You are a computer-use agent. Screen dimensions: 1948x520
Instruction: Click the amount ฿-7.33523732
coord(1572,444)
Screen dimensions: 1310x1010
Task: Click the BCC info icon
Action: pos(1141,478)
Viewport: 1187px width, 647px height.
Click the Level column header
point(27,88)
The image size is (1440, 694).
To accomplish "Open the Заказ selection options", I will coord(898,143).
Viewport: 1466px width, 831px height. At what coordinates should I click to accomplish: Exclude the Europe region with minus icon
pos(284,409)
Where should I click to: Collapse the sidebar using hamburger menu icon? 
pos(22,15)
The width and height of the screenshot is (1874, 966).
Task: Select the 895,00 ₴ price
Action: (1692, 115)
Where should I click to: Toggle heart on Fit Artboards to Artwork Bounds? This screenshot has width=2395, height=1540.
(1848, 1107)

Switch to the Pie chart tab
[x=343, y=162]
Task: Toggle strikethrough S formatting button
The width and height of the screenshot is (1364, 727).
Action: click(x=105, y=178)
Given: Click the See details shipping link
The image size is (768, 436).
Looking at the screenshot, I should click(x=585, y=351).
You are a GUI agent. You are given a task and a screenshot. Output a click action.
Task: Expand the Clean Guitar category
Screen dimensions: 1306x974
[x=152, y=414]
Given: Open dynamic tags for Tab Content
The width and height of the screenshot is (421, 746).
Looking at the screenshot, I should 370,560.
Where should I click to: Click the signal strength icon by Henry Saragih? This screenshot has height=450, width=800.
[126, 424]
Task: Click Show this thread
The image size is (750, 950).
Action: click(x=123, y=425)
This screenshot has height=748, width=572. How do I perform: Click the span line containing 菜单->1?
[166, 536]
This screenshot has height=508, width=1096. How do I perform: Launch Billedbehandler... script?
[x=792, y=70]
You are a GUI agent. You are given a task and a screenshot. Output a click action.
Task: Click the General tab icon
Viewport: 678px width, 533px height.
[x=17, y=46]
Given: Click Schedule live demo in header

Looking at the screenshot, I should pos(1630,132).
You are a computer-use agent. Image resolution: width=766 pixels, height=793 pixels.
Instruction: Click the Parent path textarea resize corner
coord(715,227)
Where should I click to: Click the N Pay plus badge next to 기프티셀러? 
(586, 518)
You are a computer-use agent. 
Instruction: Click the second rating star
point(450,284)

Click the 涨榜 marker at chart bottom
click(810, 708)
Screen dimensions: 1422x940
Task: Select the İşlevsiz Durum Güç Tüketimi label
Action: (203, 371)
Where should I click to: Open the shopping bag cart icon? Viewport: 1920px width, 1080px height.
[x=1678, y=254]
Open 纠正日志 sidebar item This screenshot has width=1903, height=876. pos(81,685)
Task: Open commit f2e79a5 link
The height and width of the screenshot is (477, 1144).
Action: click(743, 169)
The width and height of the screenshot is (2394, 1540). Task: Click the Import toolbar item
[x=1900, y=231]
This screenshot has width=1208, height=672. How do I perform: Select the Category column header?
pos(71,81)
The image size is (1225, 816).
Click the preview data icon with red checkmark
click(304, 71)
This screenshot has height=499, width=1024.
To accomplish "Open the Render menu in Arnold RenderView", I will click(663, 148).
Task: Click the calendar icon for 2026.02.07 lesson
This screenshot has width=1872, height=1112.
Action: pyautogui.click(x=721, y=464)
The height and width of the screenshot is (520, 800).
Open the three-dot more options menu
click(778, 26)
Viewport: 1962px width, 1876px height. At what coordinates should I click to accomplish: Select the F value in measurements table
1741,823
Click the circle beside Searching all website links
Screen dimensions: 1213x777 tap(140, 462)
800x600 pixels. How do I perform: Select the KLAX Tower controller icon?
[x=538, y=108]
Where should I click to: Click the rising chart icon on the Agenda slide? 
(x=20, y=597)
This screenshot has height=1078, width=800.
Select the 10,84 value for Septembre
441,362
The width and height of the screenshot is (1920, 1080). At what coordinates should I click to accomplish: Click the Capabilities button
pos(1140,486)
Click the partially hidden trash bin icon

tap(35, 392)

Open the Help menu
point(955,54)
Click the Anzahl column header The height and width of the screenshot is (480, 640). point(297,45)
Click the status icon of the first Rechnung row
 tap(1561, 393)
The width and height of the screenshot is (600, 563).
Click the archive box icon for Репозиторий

• _Written task_:
Rewrite the listing above, replacing every instance of "header" with "heading" and leaving everything else unchanged.

• _Result of the task_:
You are a computer-use agent. Screen dimensions: 1948x520
Instruction: Click the amount ฿-7.33523732
coord(1572,444)
Screen dimensions: 1310x1010
Task: Click the BCC info icon
Action: pos(1141,478)
Viewport: 1187px width, 647px height.
Click the Level column heading
point(27,88)
The image size is (1440, 694).
To accomplish "Open the Заказ selection options", I will coord(898,143).
Viewport: 1466px width, 831px height. At what coordinates should I click to accomplish: Exclude the Europe region with minus icon
pos(284,409)
Where should I click to: Collapse the sidebar using hamburger menu icon? 
pos(22,15)
The width and height of the screenshot is (1874, 966).
Task: Select the 895,00 ₴ price
Action: (1692, 115)
Where should I click to: Toggle heart on Fit Artboards to Artwork Bounds? This screenshot has width=2395, height=1540.
(1848, 1107)

Switch to the Pie chart tab
[x=343, y=162]
Task: Toggle strikethrough S formatting button
The width and height of the screenshot is (1364, 727).
Action: click(x=105, y=178)
Given: Click the See details shipping link
The image size is (768, 436).
Looking at the screenshot, I should click(x=585, y=351).
You are a GUI agent. You are given a task and a screenshot. Output a click action.
Task: Expand the Clean Guitar category
Screen dimensions: 1306x974
[x=152, y=414]
Given: Open dynamic tags for Tab Content
The width and height of the screenshot is (421, 746).
Looking at the screenshot, I should 370,560.
Where should I click to: Click the signal strength icon by Henry Saragih? This screenshot has height=450, width=800.
[126, 424]
Task: Click Show this thread
The image size is (750, 950).
Action: click(x=123, y=425)
This screenshot has height=748, width=572. How do I perform: Click the span line containing 菜单->1?
[166, 536]
This screenshot has height=508, width=1096. How do I perform: Launch Billedbehandler... script?
[x=792, y=70]
You are a GUI agent. You are given a task and a screenshot. Output a click action.
Task: Click the General tab icon
Viewport: 678px width, 533px height.
[x=17, y=46]
Given: Click Schedule live demo in heading

Looking at the screenshot, I should pos(1630,132).
You are a computer-use agent. Image resolution: width=766 pixels, height=793 pixels.
Instruction: Click the Parent path textarea resize corner
coord(715,227)
Where should I click to: Click the N Pay plus badge next to 기프티셀러? 
(586, 518)
You are a computer-use agent. 
Instruction: Click the second rating star
point(450,284)

Click the 涨榜 marker at chart bottom
click(810, 708)
Screen dimensions: 1422x940
Task: Select the İşlevsiz Durum Güç Tüketimi label
Action: (203, 371)
Where should I click to: Open the shopping bag cart icon? Viewport: 1920px width, 1080px height.
[x=1678, y=254]
Open 纠正日志 sidebar item This screenshot has width=1903, height=876. pos(81,685)
Task: Open commit f2e79a5 link
The height and width of the screenshot is (477, 1144).
Action: click(743, 169)
The width and height of the screenshot is (2394, 1540). Task: Click the Import toolbar item
[x=1900, y=231]
This screenshot has width=1208, height=672. How do I perform: Select the Category column heading?
pos(71,81)
The image size is (1225, 816).
Click the preview data icon with red checkmark
click(304, 71)
This screenshot has height=499, width=1024.
To accomplish "Open the Render menu in Arnold RenderView", I will click(663, 148).
Task: Click the calendar icon for 2026.02.07 lesson
This screenshot has width=1872, height=1112.
Action: pyautogui.click(x=721, y=464)
The height and width of the screenshot is (520, 800).
Open the three-dot more options menu
click(778, 26)
Viewport: 1962px width, 1876px height. At what coordinates should I click to accomplish: Select the F value in measurements table
1741,823
Click the circle beside Searching all website links
Screen dimensions: 1213x777 tap(140, 462)
800x600 pixels. How do I perform: Select the KLAX Tower controller icon?
[x=538, y=108]
Where should I click to: Click the rising chart icon on the Agenda slide? 
(x=20, y=597)
This screenshot has height=1078, width=800.
Select the 10,84 value for Septembre
441,362
The width and height of the screenshot is (1920, 1080). At what coordinates should I click to accomplish: Click the Capabilities button
pos(1140,486)
Click the partially hidden trash bin icon

tap(35, 392)

Open the Help menu
point(955,54)
Click the Anzahl column heading The height and width of the screenshot is (480, 640). point(297,45)
Click the status icon of the first Rechnung row
 tap(1561, 393)
The width and height of the screenshot is (600, 563).
Click the archive box icon for Репозиторий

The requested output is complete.